> AIM: Transcribe the lines below without changes, starting at the line containing "Open the Terminal menu in menu bar" and ending after the line containing "pyautogui.click(x=470, y=257)". Omit the pictures from your copy.

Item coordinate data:
--- begin ---

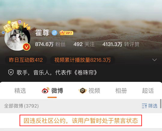The image size is (162, 131).
Task: Click the Weibo eye logo icon
Action: coord(46,90)
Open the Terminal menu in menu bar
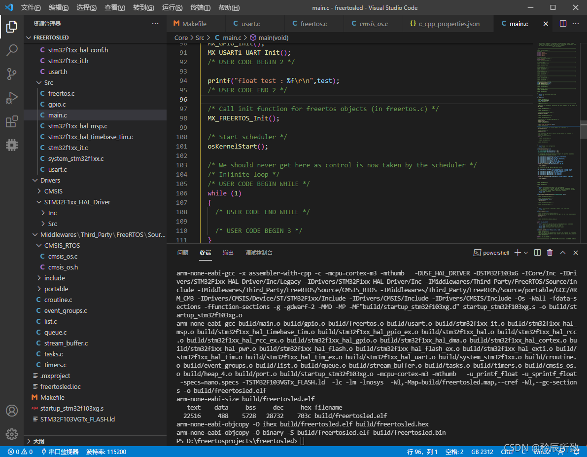The image size is (587, 457). point(200,8)
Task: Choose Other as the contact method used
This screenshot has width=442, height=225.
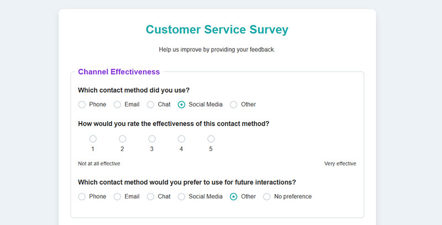Action: [234, 104]
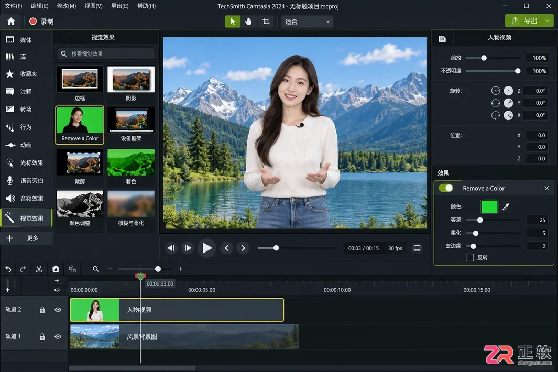Enable the 反转 checkbox
The image size is (558, 372).
pyautogui.click(x=470, y=257)
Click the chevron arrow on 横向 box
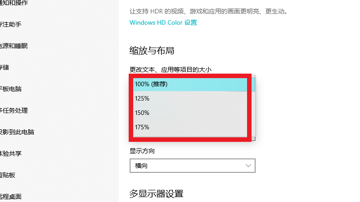This screenshot has height=202, width=360. (248, 166)
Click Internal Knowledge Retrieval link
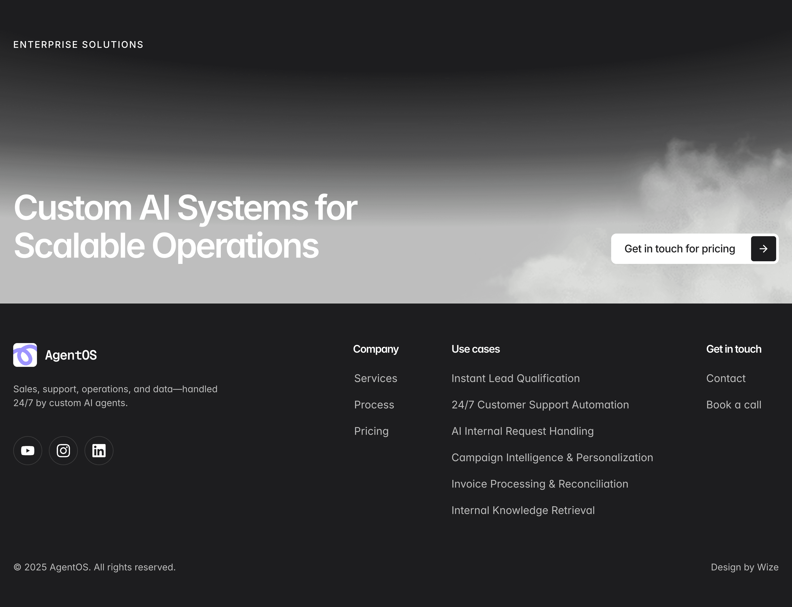Image resolution: width=792 pixels, height=607 pixels. (x=523, y=510)
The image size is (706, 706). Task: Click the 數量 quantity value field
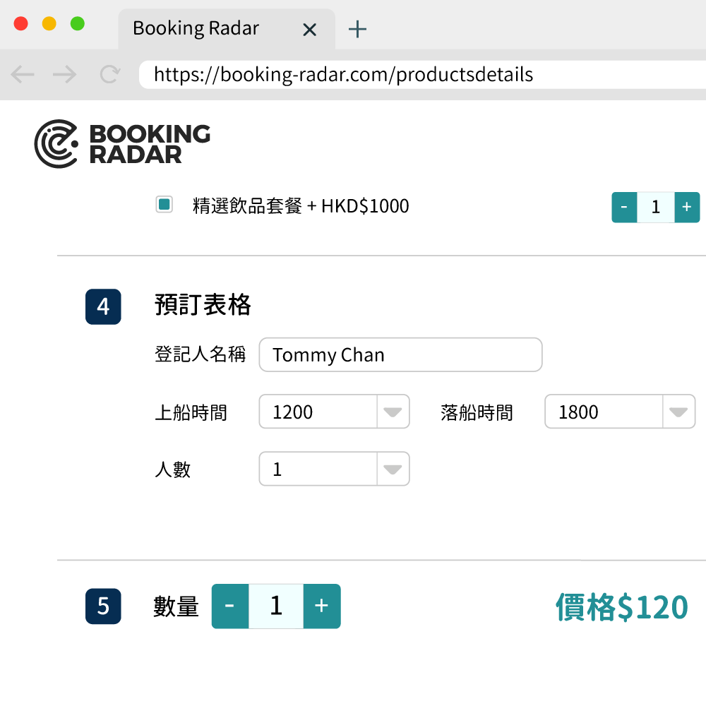point(276,606)
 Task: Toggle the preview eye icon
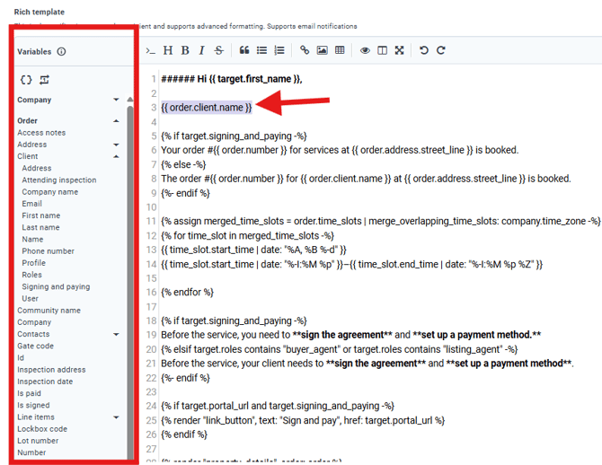[x=365, y=50]
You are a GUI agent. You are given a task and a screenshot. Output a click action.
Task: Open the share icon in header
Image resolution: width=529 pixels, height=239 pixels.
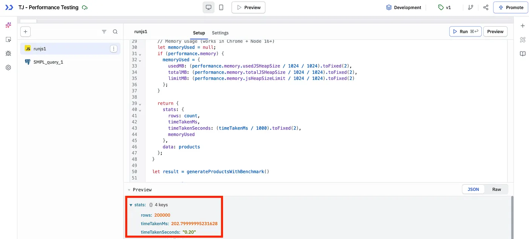click(486, 8)
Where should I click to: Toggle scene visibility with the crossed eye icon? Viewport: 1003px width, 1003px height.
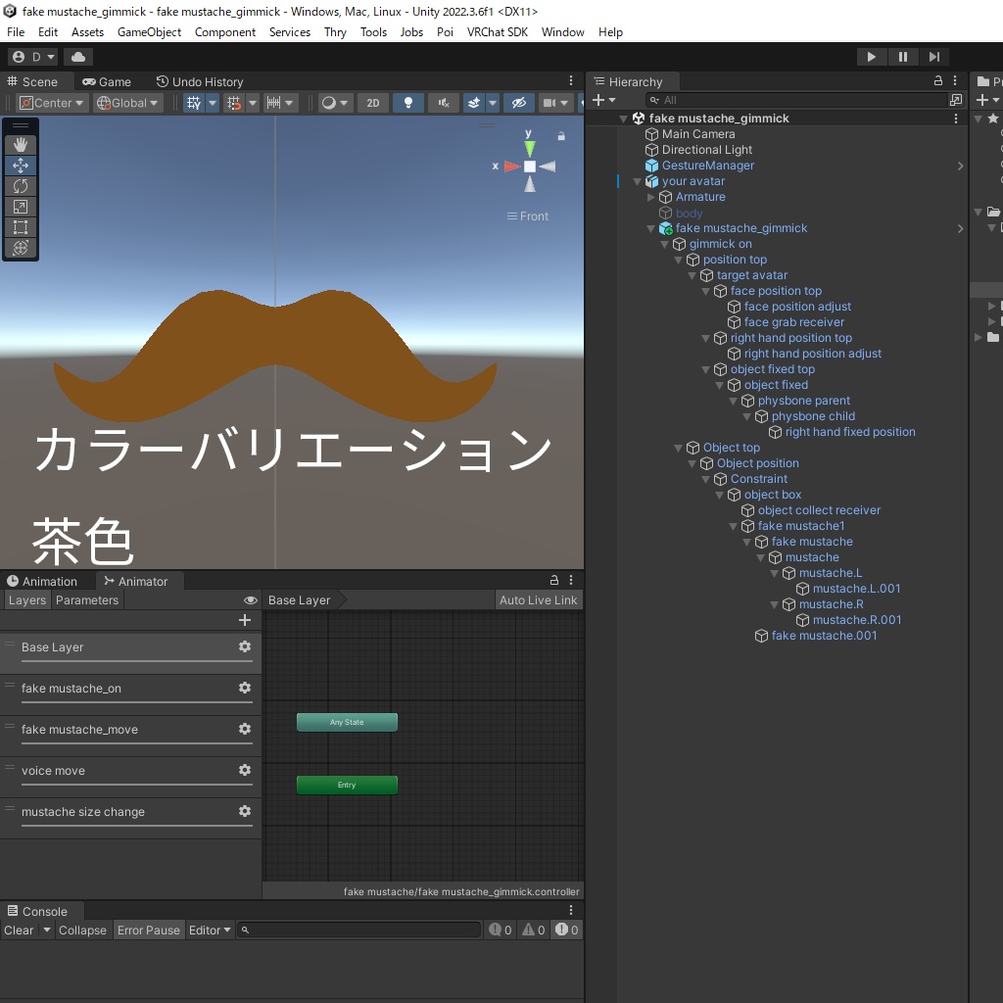point(519,102)
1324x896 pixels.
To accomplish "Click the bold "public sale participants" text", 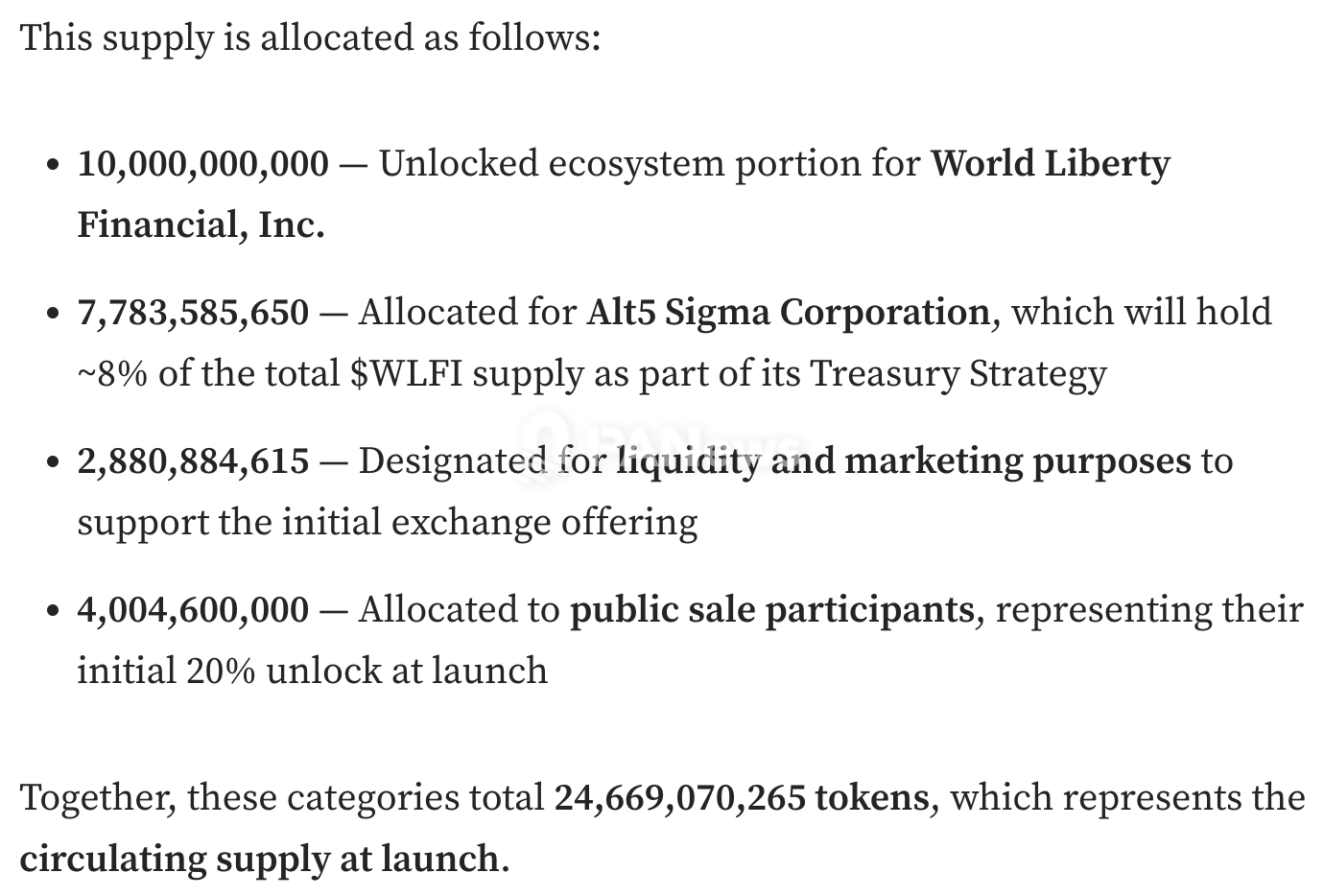I will click(771, 610).
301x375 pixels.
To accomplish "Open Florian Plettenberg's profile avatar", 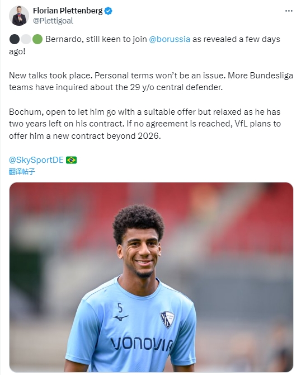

--- end ---

> EXERCISE ANSWER:
Open the Terminal menu in menu bar
The image size is (587, 457). point(200,8)
Task: Choose Other as the contact method used
This screenshot has width=442, height=225.
Action: [234, 104]
Enable the 反转 checkbox
The image size is (558, 372).
pyautogui.click(x=470, y=257)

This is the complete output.